§ **WHAT THE TASK REQUIRES**
Update the records below by replacing every occurrence of "computer-use agent" with "desktop automation agent", and reproduce them with all other text unchanged.

§ **GIVEN ENTRIES**
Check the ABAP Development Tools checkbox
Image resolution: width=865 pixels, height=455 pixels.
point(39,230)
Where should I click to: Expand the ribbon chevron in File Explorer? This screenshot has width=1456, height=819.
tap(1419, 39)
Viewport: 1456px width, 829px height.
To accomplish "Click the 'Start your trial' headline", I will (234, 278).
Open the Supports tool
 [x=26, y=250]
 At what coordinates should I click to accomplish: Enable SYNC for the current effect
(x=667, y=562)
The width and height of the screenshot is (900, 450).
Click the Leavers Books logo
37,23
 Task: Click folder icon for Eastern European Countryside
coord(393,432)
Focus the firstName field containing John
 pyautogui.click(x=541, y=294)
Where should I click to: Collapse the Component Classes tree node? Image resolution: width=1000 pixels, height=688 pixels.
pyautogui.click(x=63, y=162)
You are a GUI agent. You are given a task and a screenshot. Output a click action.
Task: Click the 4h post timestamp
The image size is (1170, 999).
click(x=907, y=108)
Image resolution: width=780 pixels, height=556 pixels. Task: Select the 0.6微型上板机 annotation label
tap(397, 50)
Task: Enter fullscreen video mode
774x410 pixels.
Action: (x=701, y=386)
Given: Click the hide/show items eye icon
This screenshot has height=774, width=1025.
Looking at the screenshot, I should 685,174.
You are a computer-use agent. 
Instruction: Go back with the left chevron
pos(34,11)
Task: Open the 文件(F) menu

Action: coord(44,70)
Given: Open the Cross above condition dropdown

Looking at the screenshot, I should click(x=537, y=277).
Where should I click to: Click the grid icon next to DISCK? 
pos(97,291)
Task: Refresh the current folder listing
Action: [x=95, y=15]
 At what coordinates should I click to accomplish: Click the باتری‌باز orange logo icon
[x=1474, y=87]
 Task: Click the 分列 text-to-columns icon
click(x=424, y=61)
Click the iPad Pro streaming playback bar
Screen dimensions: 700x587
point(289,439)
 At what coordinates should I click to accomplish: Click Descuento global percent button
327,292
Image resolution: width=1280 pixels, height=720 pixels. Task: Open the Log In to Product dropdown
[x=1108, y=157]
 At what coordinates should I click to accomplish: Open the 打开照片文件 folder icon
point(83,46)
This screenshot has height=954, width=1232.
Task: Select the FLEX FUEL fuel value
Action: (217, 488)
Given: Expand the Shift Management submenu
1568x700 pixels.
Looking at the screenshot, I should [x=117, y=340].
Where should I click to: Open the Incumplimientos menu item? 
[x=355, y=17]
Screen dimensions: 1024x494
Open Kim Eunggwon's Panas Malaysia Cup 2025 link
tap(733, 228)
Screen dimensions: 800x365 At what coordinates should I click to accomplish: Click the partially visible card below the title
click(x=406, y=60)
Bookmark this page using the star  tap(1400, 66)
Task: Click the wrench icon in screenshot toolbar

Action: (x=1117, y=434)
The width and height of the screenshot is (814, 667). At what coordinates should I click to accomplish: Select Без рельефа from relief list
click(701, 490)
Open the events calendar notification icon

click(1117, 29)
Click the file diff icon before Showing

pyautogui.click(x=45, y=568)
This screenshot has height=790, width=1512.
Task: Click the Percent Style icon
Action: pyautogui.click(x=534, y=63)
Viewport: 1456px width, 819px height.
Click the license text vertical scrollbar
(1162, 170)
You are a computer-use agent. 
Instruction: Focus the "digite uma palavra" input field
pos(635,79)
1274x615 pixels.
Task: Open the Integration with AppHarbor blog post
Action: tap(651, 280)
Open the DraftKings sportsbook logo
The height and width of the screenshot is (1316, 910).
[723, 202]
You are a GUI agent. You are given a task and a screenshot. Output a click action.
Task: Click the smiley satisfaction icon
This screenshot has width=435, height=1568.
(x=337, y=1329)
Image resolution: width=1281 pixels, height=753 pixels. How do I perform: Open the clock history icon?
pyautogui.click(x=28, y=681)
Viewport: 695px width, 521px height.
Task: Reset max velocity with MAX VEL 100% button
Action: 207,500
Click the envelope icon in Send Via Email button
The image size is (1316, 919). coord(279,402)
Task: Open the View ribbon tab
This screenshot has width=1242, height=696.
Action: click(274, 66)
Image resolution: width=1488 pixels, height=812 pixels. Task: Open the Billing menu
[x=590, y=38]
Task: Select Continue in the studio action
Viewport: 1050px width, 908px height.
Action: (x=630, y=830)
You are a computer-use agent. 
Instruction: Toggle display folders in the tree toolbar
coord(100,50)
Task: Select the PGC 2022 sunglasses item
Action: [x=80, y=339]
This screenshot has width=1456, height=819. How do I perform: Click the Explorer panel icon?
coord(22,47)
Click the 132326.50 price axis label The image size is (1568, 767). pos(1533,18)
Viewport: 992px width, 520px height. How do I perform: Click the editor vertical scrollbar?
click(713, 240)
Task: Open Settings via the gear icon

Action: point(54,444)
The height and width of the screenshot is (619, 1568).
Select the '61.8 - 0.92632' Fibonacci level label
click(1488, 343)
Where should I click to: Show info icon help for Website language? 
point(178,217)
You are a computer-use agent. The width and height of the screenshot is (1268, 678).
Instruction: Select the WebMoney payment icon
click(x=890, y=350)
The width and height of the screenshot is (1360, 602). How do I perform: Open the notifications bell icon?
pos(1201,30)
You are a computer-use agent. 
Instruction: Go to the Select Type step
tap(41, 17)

§ **WRITTEN SOLUTION**
Check the ABAP Development Tools checkbox
Image resolution: width=865 pixels, height=455 pixels.
point(39,230)
Where should I click to: Expand the ribbon chevron in File Explorer? This screenshot has width=1456, height=819.
tap(1419, 39)
Viewport: 1456px width, 829px height.
To accomplish "Click the 'Start your trial' headline", I will (234, 278).
Open the Supports tool
 [x=26, y=250]
 At what coordinates should I click to accomplish: Enable SYNC for the current effect
(x=667, y=562)
The width and height of the screenshot is (900, 450).
Click the Leavers Books logo
37,23
 Task: Click folder icon for Eastern European Countryside
coord(393,432)
Focus the firstName field containing John
 pyautogui.click(x=541, y=294)
Where should I click to: Collapse the Component Classes tree node? Image resolution: width=1000 pixels, height=688 pixels.
pyautogui.click(x=63, y=162)
You are a GUI agent. You are given a task and a screenshot. Output a click action.
Task: Click the 4h post timestamp
The image size is (1170, 999).
click(x=907, y=108)
Image resolution: width=780 pixels, height=556 pixels. Task: Select the 0.6微型上板机 annotation label
tap(397, 50)
Task: Enter fullscreen video mode
774x410 pixels.
Action: (x=701, y=386)
Given: Click the hide/show items eye icon
This screenshot has height=774, width=1025.
Looking at the screenshot, I should 685,174.
You are a desktop automation agent. 
Instruction: Go back with the left chevron
pos(34,11)
Task: Open the 文件(F) menu

Action: coord(44,70)
Given: Open the Cross above condition dropdown

Looking at the screenshot, I should click(x=537, y=277).
Where should I click to: Click the grid icon next to DISCK? 
pos(97,291)
Task: Refresh the current folder listing
Action: [x=95, y=15]
 At what coordinates should I click to accomplish: Click the باتری‌باز orange logo icon
[x=1474, y=87]
 Task: Click the 分列 text-to-columns icon
click(x=424, y=61)
Click the iPad Pro streaming playback bar
Screen dimensions: 700x587
point(289,439)
 At what coordinates should I click to accomplish: Click Descuento global percent button
327,292
Image resolution: width=1280 pixels, height=720 pixels. Task: Open the Log In to Product dropdown
[x=1108, y=157]
 At what coordinates should I click to accomplish: Open the 打开照片文件 folder icon
point(83,46)
This screenshot has height=954, width=1232.
Task: Select the FLEX FUEL fuel value
Action: (217, 488)
Given: Expand the Shift Management submenu
1568x700 pixels.
Looking at the screenshot, I should [x=117, y=340].
Where should I click to: Open the Incumplimientos menu item? 
[x=355, y=17]
Screen dimensions: 1024x494
Open Kim Eunggwon's Panas Malaysia Cup 2025 link
tap(733, 228)
Screen dimensions: 800x365 At what coordinates should I click to accomplish: Click the partially visible card below the title
click(x=406, y=60)
Bookmark this page using the star  tap(1400, 66)
Task: Click the wrench icon in screenshot toolbar

Action: (x=1117, y=434)
The width and height of the screenshot is (814, 667). At what coordinates should I click to accomplish: Select Без рельефа from relief list
click(701, 490)
Open the events calendar notification icon

click(1117, 29)
Click the file diff icon before Showing

pyautogui.click(x=45, y=568)
This screenshot has height=790, width=1512.
Task: Click the Percent Style icon
Action: pyautogui.click(x=534, y=63)
Viewport: 1456px width, 819px height.
Click the license text vertical scrollbar
(1162, 170)
You are a desktop automation agent. 
Instruction: Focus the "digite uma palavra" input field
pos(635,79)
1274x615 pixels.
Task: Open the Integration with AppHarbor blog post
Action: tap(651, 280)
Open the DraftKings sportsbook logo
The height and width of the screenshot is (1316, 910).
[723, 202]
You are a GUI agent. You are given a task and a screenshot. Output a click action.
Task: Click the smiley satisfaction icon
This screenshot has width=435, height=1568.
(x=337, y=1329)
Image resolution: width=1281 pixels, height=753 pixels. How do I perform: Open the clock history icon?
pyautogui.click(x=28, y=681)
Viewport: 695px width, 521px height.
Task: Reset max velocity with MAX VEL 100% button
Action: 207,500
Click the envelope icon in Send Via Email button
The image size is (1316, 919). coord(279,402)
Task: Open the View ribbon tab
This screenshot has width=1242, height=696.
Action: click(274, 66)
Image resolution: width=1488 pixels, height=812 pixels. Task: Open the Billing menu
[x=590, y=38]
Task: Select Continue in the studio action
Viewport: 1050px width, 908px height.
Action: (x=630, y=830)
You are a desktop automation agent. 
Instruction: Toggle display folders in the tree toolbar
coord(100,50)
Task: Select the PGC 2022 sunglasses item
Action: [x=80, y=339]
This screenshot has width=1456, height=819. How do I perform: Click the Explorer panel icon?
coord(22,47)
Click the 132326.50 price axis label The image size is (1568, 767). pos(1533,18)
Viewport: 992px width, 520px height. How do I perform: Click the editor vertical scrollbar?
click(713, 240)
Task: Open Settings via the gear icon

Action: point(54,444)
The height and width of the screenshot is (619, 1568).
Select the '61.8 - 0.92632' Fibonacci level label
click(1488, 343)
Where should I click to: Show info icon help for Website language? 
point(178,217)
You are a desktop automation agent. The width and height of the screenshot is (1268, 678).
Instruction: Select the WebMoney payment icon
click(x=890, y=350)
The width and height of the screenshot is (1360, 602). How do I perform: Open the notifications bell icon?
pos(1201,30)
You are a desktop automation agent. 
Instruction: Go to the Select Type step
tap(41, 17)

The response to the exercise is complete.